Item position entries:

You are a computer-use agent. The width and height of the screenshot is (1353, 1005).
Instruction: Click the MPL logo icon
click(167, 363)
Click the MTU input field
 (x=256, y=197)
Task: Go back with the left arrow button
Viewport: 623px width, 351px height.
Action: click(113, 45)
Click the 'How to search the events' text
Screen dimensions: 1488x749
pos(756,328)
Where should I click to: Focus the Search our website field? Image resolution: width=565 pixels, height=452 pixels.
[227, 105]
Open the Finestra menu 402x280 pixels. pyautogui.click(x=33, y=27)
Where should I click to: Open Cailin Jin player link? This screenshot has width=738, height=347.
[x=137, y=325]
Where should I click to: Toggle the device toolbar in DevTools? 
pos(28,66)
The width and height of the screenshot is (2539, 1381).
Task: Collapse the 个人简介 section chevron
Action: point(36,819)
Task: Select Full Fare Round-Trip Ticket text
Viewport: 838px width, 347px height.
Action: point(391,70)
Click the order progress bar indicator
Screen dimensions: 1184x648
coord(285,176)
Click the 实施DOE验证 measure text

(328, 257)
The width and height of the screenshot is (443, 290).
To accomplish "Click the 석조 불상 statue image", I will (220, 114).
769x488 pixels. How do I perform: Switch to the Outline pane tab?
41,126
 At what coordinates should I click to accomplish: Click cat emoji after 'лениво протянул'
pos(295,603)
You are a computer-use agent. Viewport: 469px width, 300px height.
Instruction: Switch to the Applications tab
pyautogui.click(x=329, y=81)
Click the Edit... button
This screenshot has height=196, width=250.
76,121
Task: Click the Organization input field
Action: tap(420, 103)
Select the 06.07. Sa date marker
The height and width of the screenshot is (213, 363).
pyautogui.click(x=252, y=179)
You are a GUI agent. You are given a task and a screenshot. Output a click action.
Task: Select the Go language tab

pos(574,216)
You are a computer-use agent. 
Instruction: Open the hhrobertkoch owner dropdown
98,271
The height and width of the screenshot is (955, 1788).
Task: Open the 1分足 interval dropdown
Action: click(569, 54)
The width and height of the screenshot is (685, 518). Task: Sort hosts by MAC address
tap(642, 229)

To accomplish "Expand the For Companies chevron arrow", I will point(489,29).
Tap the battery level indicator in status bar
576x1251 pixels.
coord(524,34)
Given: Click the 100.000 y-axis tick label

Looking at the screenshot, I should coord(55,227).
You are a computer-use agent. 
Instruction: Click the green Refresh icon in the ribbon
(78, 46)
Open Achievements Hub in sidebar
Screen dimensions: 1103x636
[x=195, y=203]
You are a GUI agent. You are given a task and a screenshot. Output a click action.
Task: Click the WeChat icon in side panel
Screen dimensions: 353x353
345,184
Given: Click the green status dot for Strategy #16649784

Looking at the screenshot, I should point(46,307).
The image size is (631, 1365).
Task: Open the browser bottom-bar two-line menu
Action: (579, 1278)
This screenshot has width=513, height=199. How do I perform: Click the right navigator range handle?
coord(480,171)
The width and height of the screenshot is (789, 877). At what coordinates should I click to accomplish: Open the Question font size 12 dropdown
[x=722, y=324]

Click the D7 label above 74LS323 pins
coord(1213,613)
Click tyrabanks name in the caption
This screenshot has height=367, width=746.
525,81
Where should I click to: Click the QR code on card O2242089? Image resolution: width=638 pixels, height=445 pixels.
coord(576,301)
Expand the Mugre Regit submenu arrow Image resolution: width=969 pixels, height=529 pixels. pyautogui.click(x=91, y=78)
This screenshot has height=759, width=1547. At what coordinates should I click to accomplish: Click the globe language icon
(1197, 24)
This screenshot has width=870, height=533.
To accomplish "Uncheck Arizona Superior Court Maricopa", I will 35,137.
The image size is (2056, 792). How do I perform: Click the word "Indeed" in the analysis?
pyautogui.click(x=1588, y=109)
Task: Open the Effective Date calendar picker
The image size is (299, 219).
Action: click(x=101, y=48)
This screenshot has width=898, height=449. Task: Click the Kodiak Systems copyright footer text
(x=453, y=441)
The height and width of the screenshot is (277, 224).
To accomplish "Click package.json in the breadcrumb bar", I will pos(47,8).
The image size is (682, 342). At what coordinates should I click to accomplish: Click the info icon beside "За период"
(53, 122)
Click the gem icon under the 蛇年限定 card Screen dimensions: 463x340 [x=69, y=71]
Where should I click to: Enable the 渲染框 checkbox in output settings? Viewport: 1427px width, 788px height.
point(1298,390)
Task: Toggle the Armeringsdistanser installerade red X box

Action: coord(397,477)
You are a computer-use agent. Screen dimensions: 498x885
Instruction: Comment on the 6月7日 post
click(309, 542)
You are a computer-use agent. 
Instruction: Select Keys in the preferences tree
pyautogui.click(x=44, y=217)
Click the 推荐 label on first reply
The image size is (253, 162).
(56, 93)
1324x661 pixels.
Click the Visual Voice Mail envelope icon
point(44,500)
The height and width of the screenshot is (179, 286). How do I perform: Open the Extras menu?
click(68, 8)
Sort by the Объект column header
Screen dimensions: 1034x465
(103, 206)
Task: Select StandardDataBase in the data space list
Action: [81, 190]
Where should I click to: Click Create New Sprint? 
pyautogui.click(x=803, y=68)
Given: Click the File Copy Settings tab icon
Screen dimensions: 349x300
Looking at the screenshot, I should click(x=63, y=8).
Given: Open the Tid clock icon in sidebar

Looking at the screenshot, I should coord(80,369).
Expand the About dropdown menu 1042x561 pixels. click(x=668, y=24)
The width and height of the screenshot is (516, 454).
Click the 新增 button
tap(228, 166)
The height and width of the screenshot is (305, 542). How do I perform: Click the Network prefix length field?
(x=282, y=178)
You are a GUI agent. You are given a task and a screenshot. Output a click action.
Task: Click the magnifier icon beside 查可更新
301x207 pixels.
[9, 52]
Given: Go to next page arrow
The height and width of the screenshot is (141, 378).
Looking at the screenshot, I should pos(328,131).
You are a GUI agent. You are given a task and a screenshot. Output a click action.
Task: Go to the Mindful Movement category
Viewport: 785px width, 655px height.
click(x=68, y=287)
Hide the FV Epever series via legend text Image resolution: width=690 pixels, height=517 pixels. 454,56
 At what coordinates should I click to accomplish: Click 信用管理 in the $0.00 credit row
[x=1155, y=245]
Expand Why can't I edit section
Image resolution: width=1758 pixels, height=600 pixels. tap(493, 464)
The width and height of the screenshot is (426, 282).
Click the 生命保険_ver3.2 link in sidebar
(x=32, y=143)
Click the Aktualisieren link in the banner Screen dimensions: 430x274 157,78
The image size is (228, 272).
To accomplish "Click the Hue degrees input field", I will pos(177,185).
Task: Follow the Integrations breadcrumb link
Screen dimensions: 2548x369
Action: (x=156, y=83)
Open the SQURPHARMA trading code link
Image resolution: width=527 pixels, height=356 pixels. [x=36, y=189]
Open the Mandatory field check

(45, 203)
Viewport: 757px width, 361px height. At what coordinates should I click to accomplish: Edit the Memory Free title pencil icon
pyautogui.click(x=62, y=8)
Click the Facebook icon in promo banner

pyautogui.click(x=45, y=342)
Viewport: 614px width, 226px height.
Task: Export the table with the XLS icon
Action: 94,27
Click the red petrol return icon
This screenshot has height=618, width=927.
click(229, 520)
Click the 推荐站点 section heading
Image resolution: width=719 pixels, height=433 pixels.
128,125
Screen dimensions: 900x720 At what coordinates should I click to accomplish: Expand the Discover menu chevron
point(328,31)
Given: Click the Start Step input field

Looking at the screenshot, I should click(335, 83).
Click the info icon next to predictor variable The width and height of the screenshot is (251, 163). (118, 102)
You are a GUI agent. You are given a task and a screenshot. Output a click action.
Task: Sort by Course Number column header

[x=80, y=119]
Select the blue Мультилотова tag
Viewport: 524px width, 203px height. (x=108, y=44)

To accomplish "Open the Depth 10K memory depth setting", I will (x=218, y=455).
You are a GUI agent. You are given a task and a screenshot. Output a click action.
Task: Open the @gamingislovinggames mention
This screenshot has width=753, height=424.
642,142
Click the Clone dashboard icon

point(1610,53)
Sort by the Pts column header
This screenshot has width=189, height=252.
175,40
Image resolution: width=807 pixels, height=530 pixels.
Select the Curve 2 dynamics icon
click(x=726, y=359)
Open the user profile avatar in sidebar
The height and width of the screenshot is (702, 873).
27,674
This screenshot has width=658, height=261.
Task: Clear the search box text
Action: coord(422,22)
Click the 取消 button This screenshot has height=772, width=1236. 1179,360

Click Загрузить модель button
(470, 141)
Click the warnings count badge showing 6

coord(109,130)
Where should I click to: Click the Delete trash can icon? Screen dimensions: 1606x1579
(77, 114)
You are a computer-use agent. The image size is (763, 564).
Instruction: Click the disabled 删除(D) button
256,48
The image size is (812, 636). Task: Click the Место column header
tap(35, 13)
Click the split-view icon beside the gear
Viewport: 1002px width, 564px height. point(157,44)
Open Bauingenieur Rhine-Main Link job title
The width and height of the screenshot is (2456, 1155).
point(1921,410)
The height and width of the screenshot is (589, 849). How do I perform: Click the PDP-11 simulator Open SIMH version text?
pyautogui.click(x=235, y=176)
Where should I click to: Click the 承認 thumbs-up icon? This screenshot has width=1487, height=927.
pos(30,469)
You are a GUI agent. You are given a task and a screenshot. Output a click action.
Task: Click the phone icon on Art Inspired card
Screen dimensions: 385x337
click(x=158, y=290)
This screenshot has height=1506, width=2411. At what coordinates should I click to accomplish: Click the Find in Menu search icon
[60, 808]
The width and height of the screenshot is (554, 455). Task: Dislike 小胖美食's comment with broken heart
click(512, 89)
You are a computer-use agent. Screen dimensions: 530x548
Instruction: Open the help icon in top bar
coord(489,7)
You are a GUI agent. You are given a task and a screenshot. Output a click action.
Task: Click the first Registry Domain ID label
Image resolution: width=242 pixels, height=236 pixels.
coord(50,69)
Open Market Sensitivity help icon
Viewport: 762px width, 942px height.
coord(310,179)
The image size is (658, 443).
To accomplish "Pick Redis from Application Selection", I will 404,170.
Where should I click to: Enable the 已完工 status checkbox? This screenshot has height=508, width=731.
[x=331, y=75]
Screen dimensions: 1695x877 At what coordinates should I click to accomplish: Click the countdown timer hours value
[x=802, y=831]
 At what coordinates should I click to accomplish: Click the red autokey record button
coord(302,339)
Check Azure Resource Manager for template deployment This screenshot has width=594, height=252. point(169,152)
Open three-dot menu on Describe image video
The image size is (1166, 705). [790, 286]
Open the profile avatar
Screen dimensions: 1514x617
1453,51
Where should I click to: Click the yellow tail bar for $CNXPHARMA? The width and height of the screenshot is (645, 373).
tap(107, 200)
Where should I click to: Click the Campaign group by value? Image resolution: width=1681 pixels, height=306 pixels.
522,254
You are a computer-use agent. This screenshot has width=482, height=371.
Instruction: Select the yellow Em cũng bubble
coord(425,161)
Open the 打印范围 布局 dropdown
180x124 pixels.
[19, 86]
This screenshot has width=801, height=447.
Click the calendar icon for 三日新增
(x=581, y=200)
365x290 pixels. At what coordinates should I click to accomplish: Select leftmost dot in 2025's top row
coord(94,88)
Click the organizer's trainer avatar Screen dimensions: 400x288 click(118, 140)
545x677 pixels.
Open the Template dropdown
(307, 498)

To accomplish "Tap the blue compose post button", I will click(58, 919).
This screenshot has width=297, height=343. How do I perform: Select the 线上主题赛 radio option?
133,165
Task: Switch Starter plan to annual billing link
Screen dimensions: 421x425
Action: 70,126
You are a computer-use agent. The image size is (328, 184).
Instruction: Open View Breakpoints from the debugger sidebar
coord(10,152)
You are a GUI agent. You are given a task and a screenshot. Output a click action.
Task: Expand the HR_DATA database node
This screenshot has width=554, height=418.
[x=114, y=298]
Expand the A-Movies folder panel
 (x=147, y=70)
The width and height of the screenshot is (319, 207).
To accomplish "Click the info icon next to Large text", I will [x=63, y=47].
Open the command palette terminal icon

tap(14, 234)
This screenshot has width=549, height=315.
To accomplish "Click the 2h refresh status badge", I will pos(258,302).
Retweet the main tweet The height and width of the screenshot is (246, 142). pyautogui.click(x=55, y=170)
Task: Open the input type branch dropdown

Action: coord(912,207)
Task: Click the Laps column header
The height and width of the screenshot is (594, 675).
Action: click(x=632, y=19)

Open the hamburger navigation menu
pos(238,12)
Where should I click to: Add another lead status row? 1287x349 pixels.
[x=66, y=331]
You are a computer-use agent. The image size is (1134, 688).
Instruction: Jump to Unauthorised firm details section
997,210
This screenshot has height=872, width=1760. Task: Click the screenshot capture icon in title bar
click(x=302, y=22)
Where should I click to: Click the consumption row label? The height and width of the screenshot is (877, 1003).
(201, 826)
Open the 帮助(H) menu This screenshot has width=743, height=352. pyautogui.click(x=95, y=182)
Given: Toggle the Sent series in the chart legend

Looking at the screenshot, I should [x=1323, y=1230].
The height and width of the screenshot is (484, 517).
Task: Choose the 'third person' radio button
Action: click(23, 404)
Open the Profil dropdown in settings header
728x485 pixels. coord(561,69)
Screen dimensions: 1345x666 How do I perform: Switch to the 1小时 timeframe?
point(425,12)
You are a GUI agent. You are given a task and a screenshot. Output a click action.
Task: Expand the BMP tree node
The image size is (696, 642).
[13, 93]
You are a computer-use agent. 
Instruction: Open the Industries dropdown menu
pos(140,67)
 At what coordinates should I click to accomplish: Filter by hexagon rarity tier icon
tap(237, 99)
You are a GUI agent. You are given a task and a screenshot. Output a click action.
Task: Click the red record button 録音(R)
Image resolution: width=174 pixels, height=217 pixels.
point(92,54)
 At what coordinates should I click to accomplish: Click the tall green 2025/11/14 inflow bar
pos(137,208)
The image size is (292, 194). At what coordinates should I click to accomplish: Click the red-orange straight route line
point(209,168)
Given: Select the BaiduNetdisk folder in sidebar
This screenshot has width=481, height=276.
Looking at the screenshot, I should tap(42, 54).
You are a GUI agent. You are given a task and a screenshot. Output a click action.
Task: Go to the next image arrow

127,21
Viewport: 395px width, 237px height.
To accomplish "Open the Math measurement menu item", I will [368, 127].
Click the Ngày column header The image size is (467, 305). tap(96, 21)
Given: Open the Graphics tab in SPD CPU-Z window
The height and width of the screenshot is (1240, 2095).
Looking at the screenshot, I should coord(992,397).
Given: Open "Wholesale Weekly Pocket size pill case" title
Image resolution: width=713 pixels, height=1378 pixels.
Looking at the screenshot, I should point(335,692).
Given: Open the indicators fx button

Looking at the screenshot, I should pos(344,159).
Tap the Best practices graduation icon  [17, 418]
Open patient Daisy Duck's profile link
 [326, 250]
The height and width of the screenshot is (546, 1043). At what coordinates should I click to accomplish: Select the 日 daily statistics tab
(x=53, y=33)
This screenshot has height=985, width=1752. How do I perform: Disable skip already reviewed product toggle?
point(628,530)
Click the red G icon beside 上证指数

PROBLEM DESCRIPTION
Count the lines in the entries above that contain the string "card". Give only the number.

EXERCISE ANSWER
3